[AZ-301] Implement EngineGate — D-C10-3 + D-C10-7 takeoff validator

AZ-301 takeoff-side validator every InferenceRuntime strategy calls
before deserialize_engine. Five-step deterministic refusal pipeline,
in order:

  1. filename schema parse  -> EngineSchemaMismatchError(reason=...)
  2. schema tuple match     -> EngineSchemaMismatchError(expected,got)
  3. sidecar present        -> EngineSidecarMissingError
  4. sidecar trust          -> EngineHashMismatchError(stage=sidecar)
  5. manifest match         -> EngineHashMismatchError(stage=manifest)

Refusal order is part of the public contract (AC-7 verifies a
fixture that is BOTH schema-mismatched AND missing-sidecar refuses
at step 1).

Production code (new):
 - components/c7_inference/engine_gate.py  -- EngineGate, HostTuple,
   read_host_tuple (Jetson: pynvml + /etc/nv_tegra_release +
   tensorrt.__version__; raises RuntimeError on Tier-1)
 - components/c7_inference/manifest.py     -- DeploymentManifest,
   ManifestReader, ManifestReaderProtocol. Risk-2 enforced at the
   type level: __getitem__ raises EngineHashMismatchError on
   missing key, NEVER KeyError, so the gate cannot silently pass
 - components/c7_inference/__init__.py     -- re-exports the new
   public surface

Tests (new): tests/unit/c7_inference/test_engine_gate.py covers
AC-1..AC-7 + NFR-reliability-no-write + manifest reader + refusal
log emission. 14 tests unconditional + AC-8 Tier-2 skip (needs
real NVML + L4T release file + tensorrt binding).

Three task-spec -> as-built deltas documented in
_docs/02_tasks/done/AZ-301_c7_engine_gate.md Implementation Notes:
 1. HostTuple lives in engine_gate.py (the only consumer);
    re-exported from package __init__.py.
 2. read_host_tuple takes precision as a keyword argument — three
    of four fields come from the host, precision is engine-build
    metadata supplied by the caller.
 3. AC-8 is Tier-2-only; AC-1..AC-7 + NFR-reliability + extras
    run on every CI host.

Risk-2 (manifest reader silently treats missing entry as pass):
DeploymentManifest.__getitem__ raises EngineHashMismatchError with
"missing manifest entry for {path}" — covered by
test_manifest_missing_entry_raises_hash_mismatch.
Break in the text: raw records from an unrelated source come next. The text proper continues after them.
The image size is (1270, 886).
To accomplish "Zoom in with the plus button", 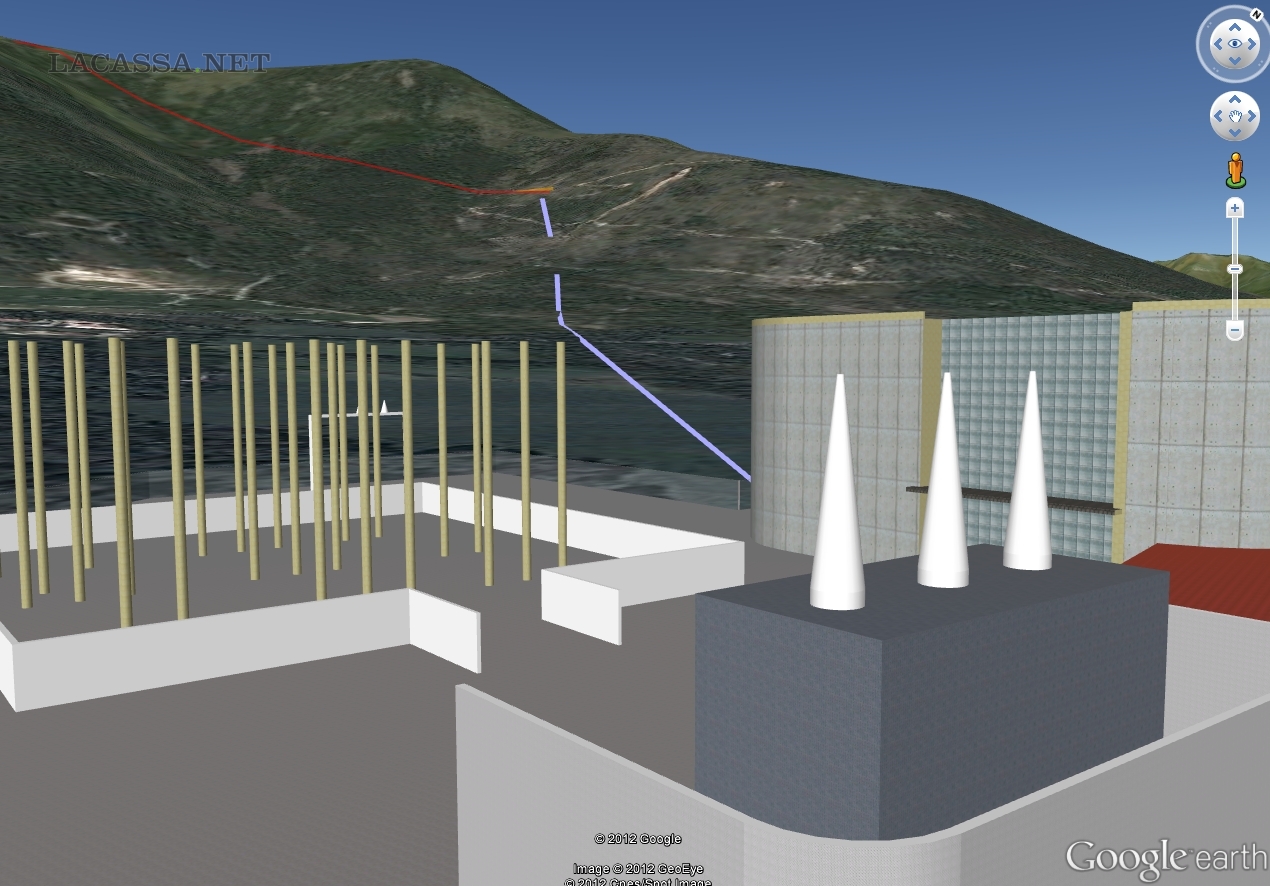I will (x=1235, y=208).

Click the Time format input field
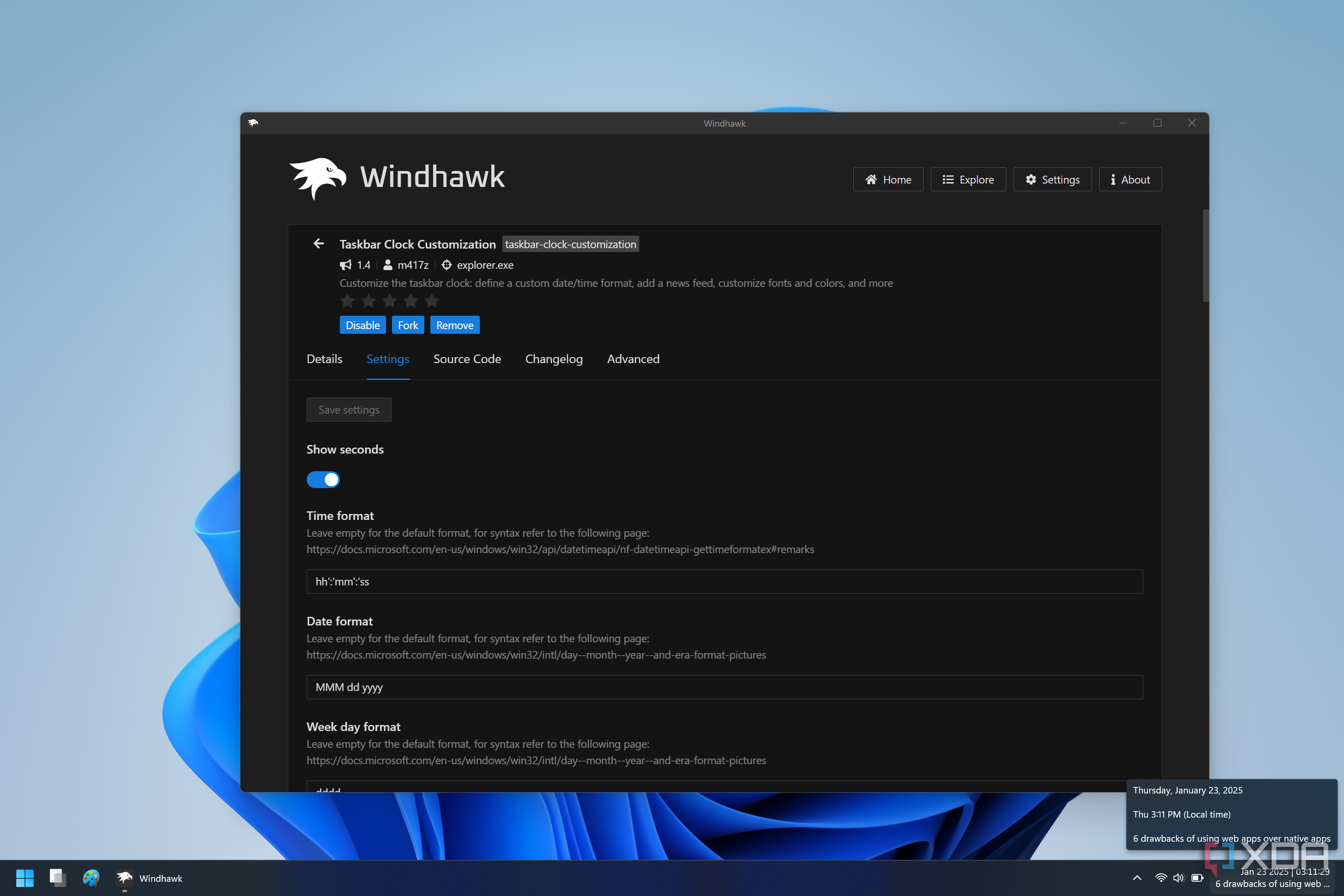coord(725,582)
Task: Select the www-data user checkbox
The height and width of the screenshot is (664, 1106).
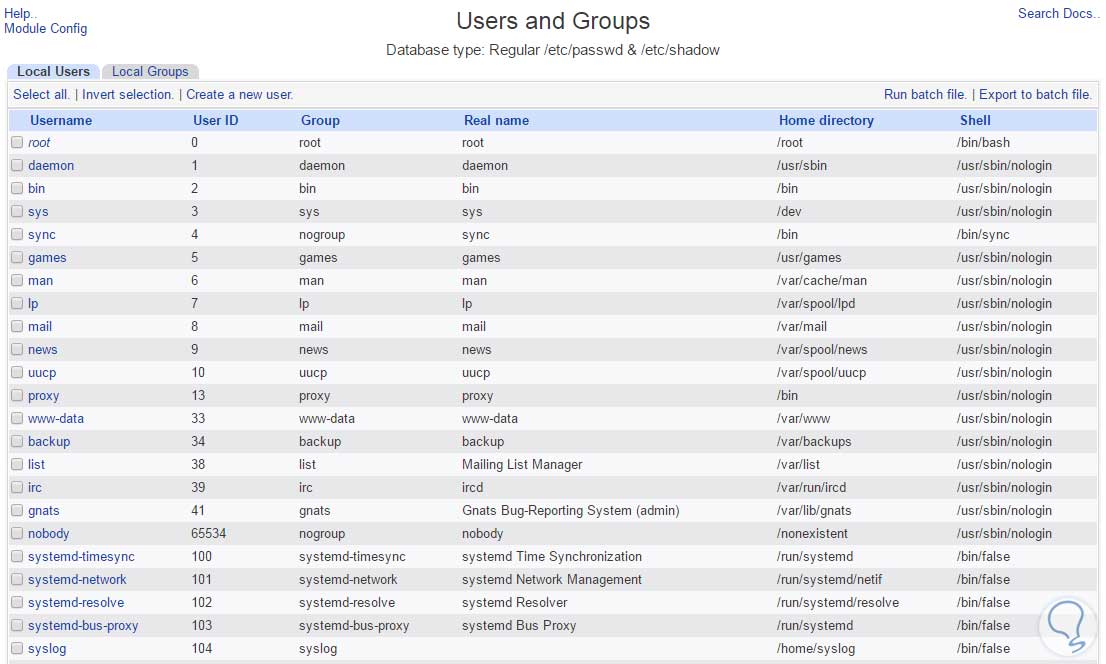Action: pyautogui.click(x=17, y=418)
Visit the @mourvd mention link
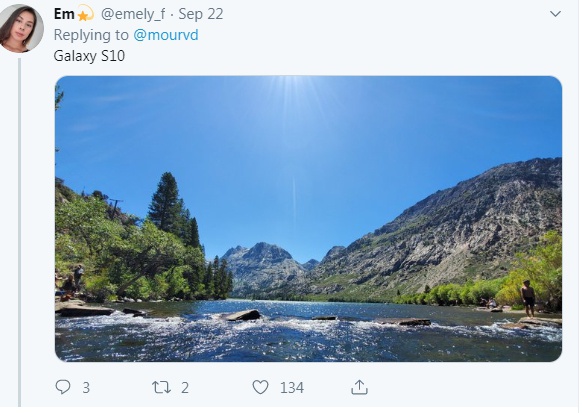 [166, 35]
NFR-perf-validate (p99 <= 50 ms): tier-2 only — a real 500 MB
engine streaming sha256 cannot be benchmarked on Tier-1 fixtures.

AZ-302 (ThermalStatePublisher) + AZ-304 (C6 Postgres schema)
deferred to batches 26 / 27 to keep the 1-task batch cadence and
isolate their respective env / testcontainer surface areas.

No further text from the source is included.